Cowboy looked at Jax. “Is that your daughter?”
“Yes.”
“We have to get this guy.” Every muscle in Cowboy’s body was pumped and ready to attack. Cole was after his family. That’s what these people were. His brothers in arms. His sisters. A child who might as well be his niece, and the woman he loved more than anyone. “This shit just got personal.”
Jax’s face registered no emotion. “Dead, Leo. He needs to be dead. Just like his brother.”
Cowboy’s eyes shot to Noah’s. If he’d heard Jax, he gave no indication. Noah simply turned and moved to a second wall, this one covered with clippings of a different sort. “Is this the brother?”
Cowboy turned around. “That’s him all right.”

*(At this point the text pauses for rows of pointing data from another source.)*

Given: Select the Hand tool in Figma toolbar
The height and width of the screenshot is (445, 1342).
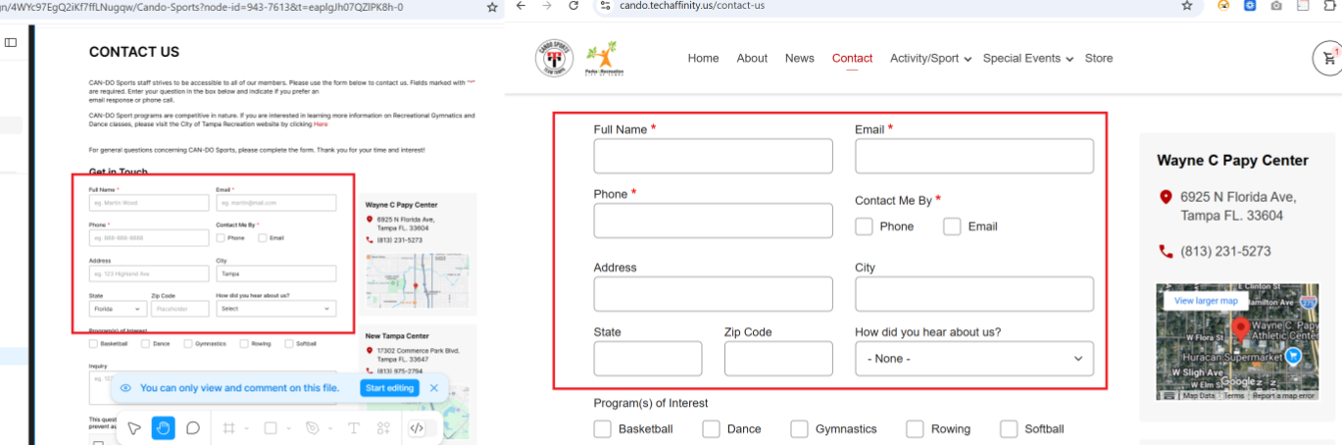Looking at the screenshot, I should tap(163, 427).
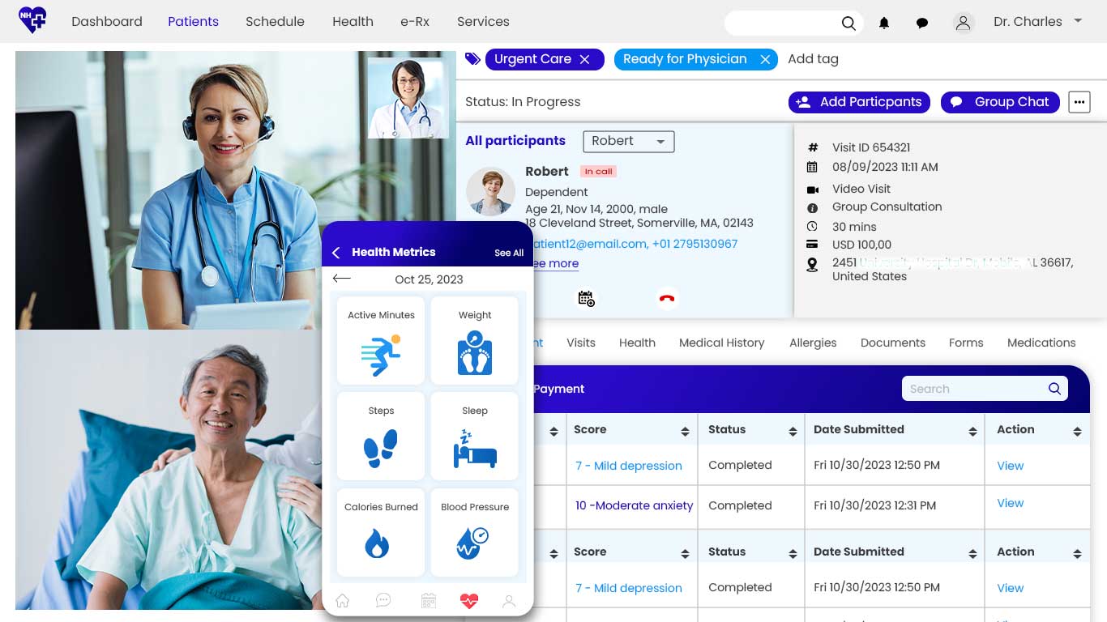Select the Steps metric tile
This screenshot has width=1107, height=622.
[x=380, y=436]
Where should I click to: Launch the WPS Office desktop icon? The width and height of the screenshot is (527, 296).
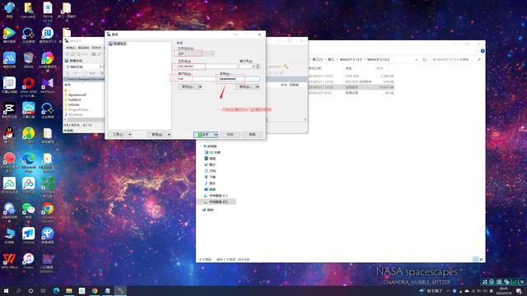9,260
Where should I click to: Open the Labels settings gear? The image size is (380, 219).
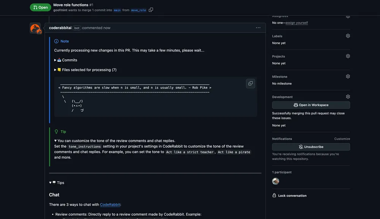348,36
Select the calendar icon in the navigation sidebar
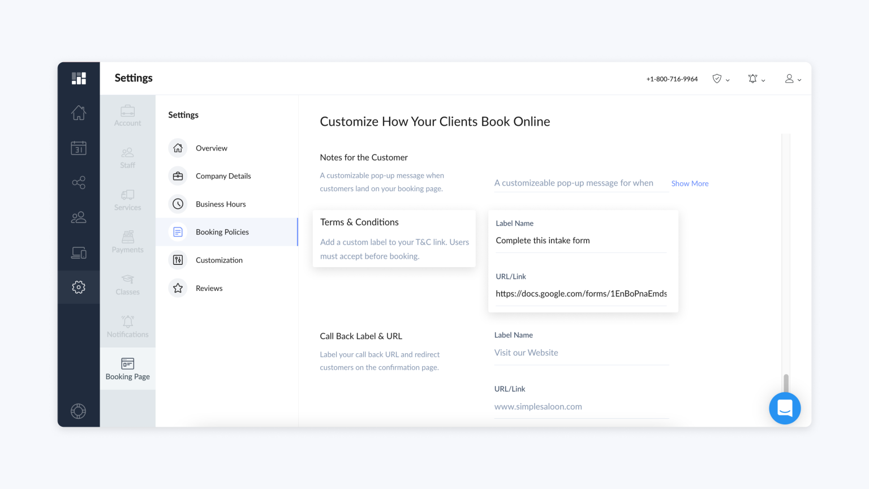This screenshot has width=869, height=489. (79, 148)
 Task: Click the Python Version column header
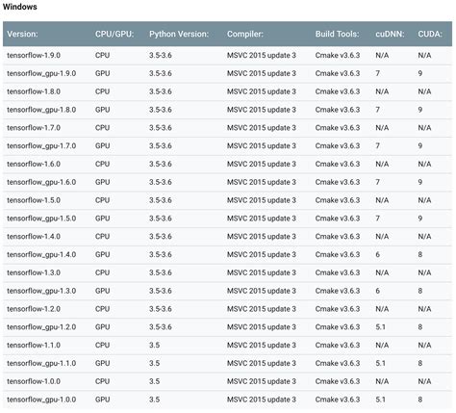[x=179, y=34]
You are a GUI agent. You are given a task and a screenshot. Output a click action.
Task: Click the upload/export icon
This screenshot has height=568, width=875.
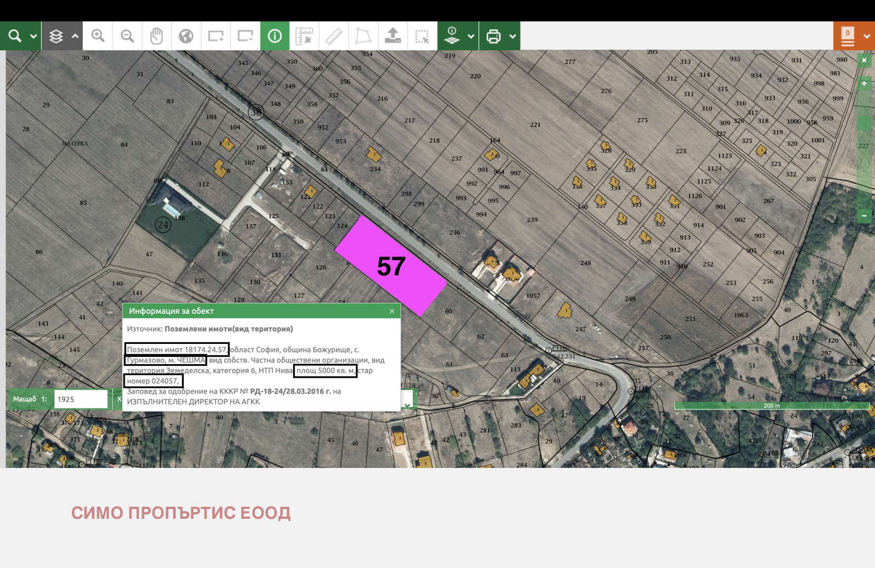click(x=393, y=36)
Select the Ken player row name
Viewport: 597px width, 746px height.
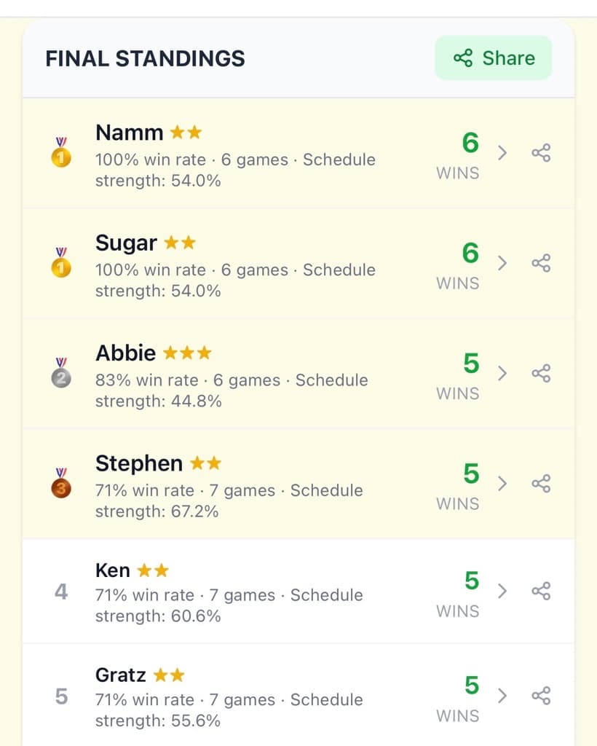113,570
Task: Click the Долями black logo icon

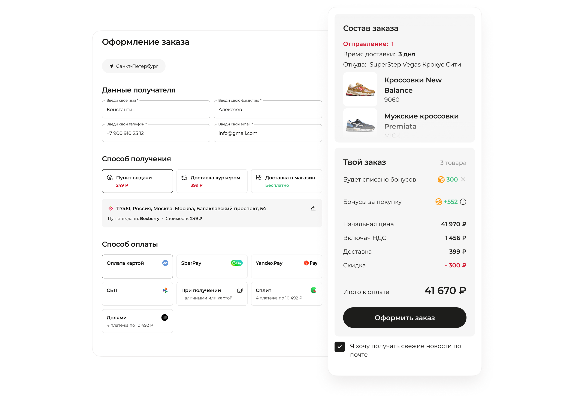Action: tap(165, 318)
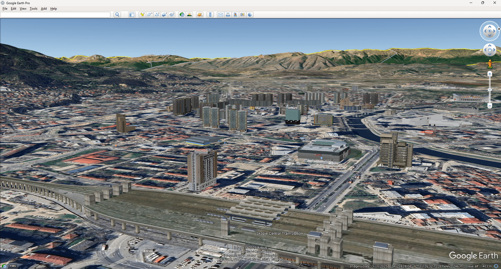Image resolution: width=501 pixels, height=269 pixels.
Task: Click inside the search input box
Action: pos(55,15)
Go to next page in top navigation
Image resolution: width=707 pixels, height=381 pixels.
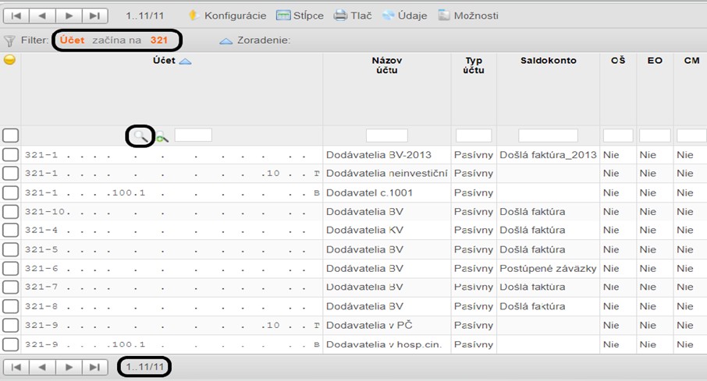click(x=68, y=15)
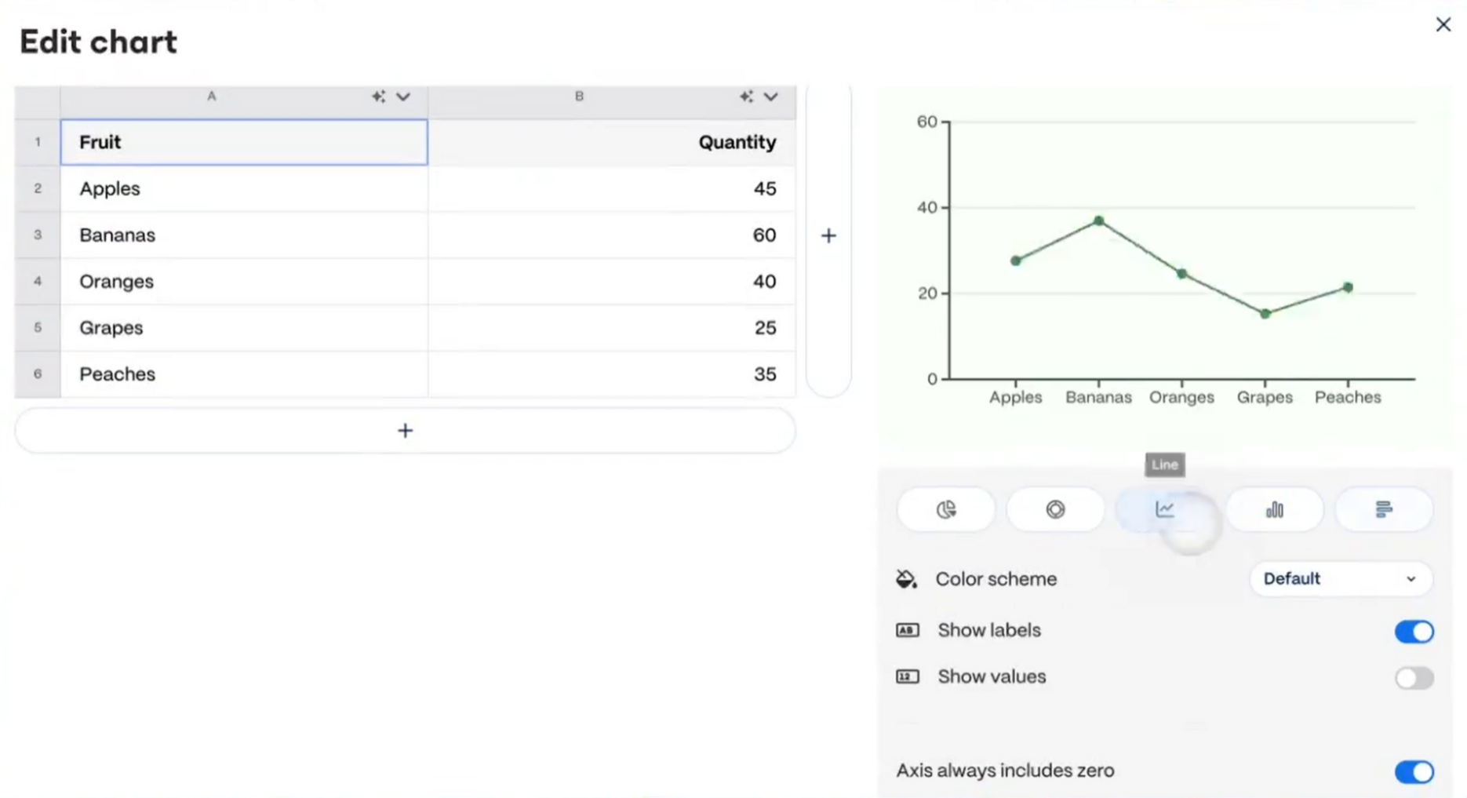Disable the Show labels toggle
Screen dimensions: 1467x798
point(1414,632)
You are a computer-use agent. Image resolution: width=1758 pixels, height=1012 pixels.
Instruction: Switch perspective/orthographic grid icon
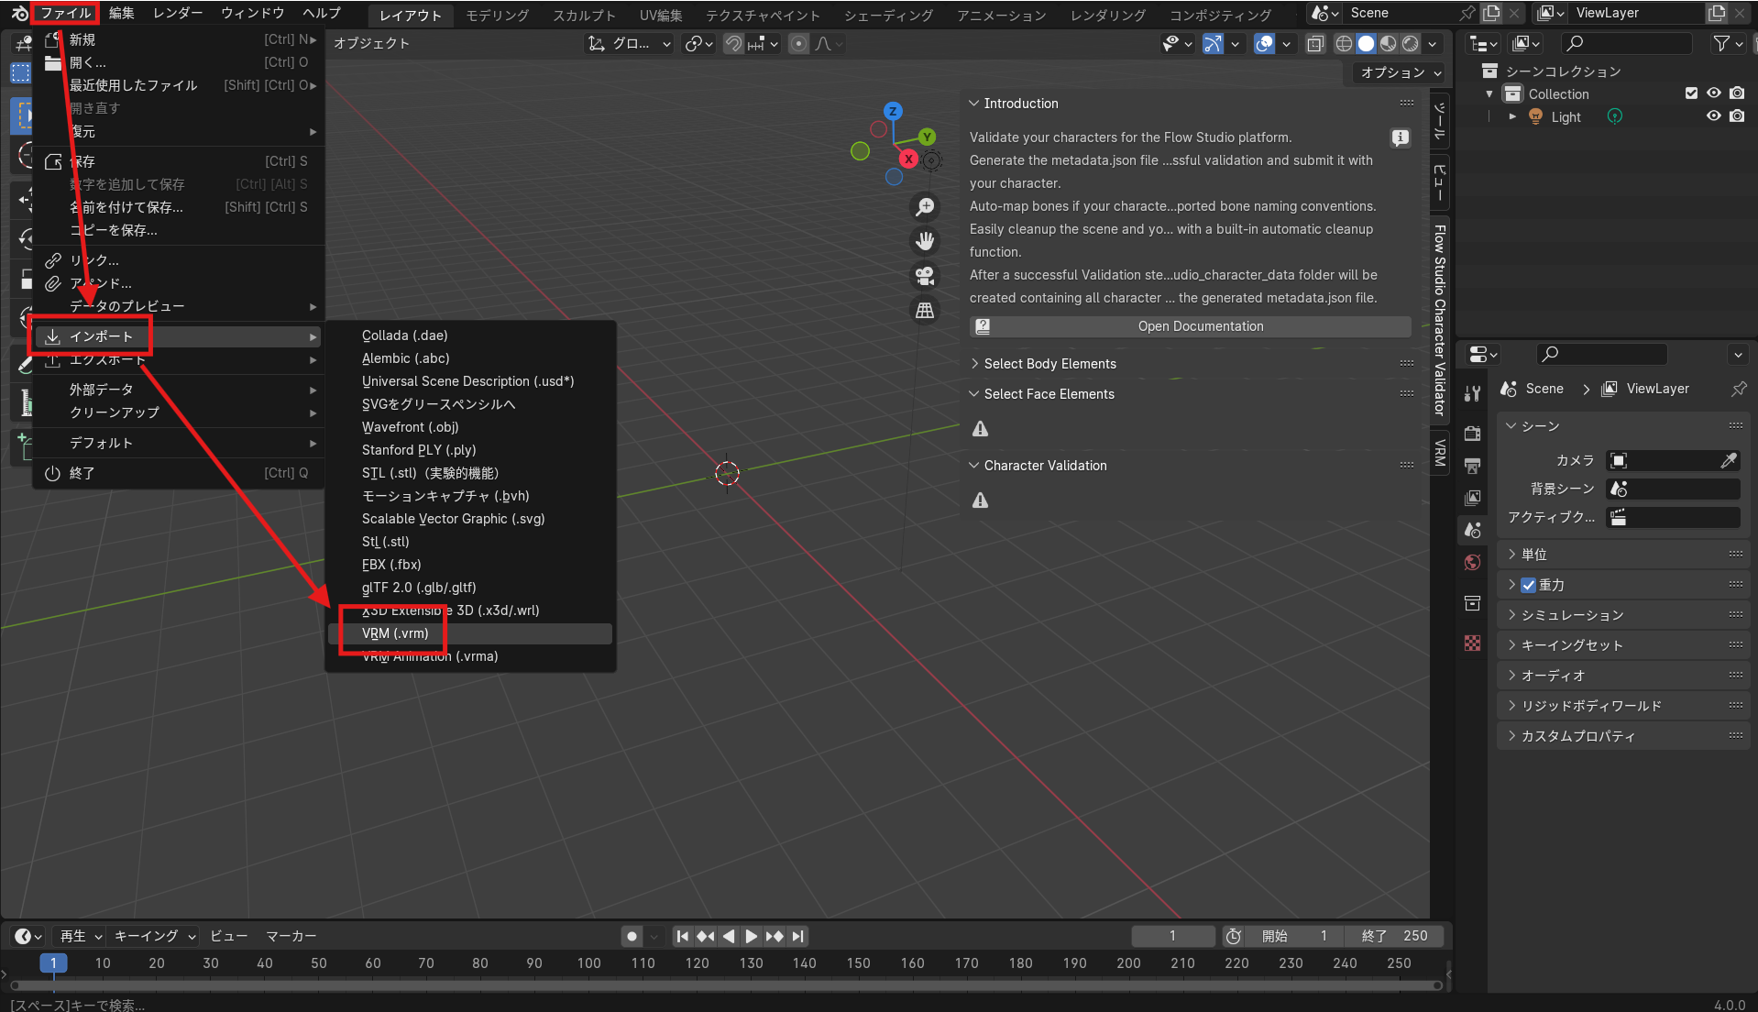(925, 311)
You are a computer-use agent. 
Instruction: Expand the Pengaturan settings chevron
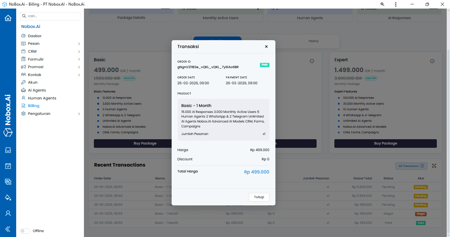pos(79,114)
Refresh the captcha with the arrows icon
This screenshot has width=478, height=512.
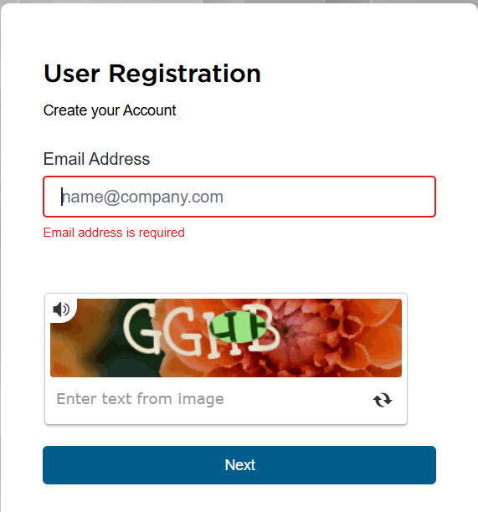point(383,400)
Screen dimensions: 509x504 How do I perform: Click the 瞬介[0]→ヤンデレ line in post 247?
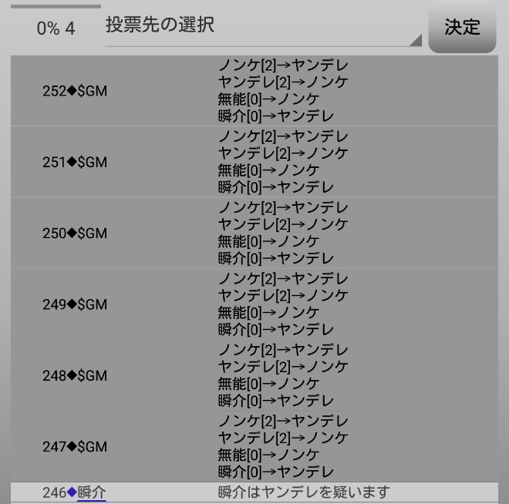[275, 472]
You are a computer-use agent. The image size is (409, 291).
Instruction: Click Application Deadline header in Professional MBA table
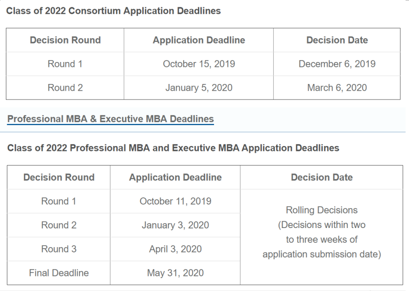coord(175,178)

NAVY SEAL KILLED IN FREAK ACCIDENT.
The paper was yellow with age.
LOCAL SOLDIER WITH PTSD DIES AT SHOOTING RANGE.
Noah took a step back. “I’m going to check out that footlocker.”
Cowboy moved closer to a framed picture, Garrison Cole stared back at him in his dress blues, the American flag in the background. The last time Cowboy had seen those eyes, they’d been staring at the sky, lifeless.
I didn’t mean to do it.
Call 9-1-1.
I thought she was older.
“Holy shit,” Noah’s voice brought Cowboy back from the past. “We have a problem.”
Cowboy turned around. Inside the military footlocker at the end of the bed was a red LED timer counting backwards.
Fourteen seconds.
“It’s a bomb!” he yelled. “We must have tripped something on our way in. Get the fuck out. Now!”
The men ran out the door, across the cinderblock porch and into the blinding sunshine. The explosion threw them through the air, everything in slow motion, and Cowboy wondered at that moment if Royce was somewhere inside that cabin. Had they killed him just by looking for him?
Cowboy landed hip-first, sliding from the force of his own momentum like he was stealing third base, his mouth full of dust. He spit on the ground and looked around at his teammates.“Well that was fucking close. I hate bombs.”
Jax groaned. “You’re an explosives expert.”
“Won’t keep my ass from getting blown to bits when my number’s up.” He got to his feet. “Trick is to kill this fucker, first. This shit just got personal.”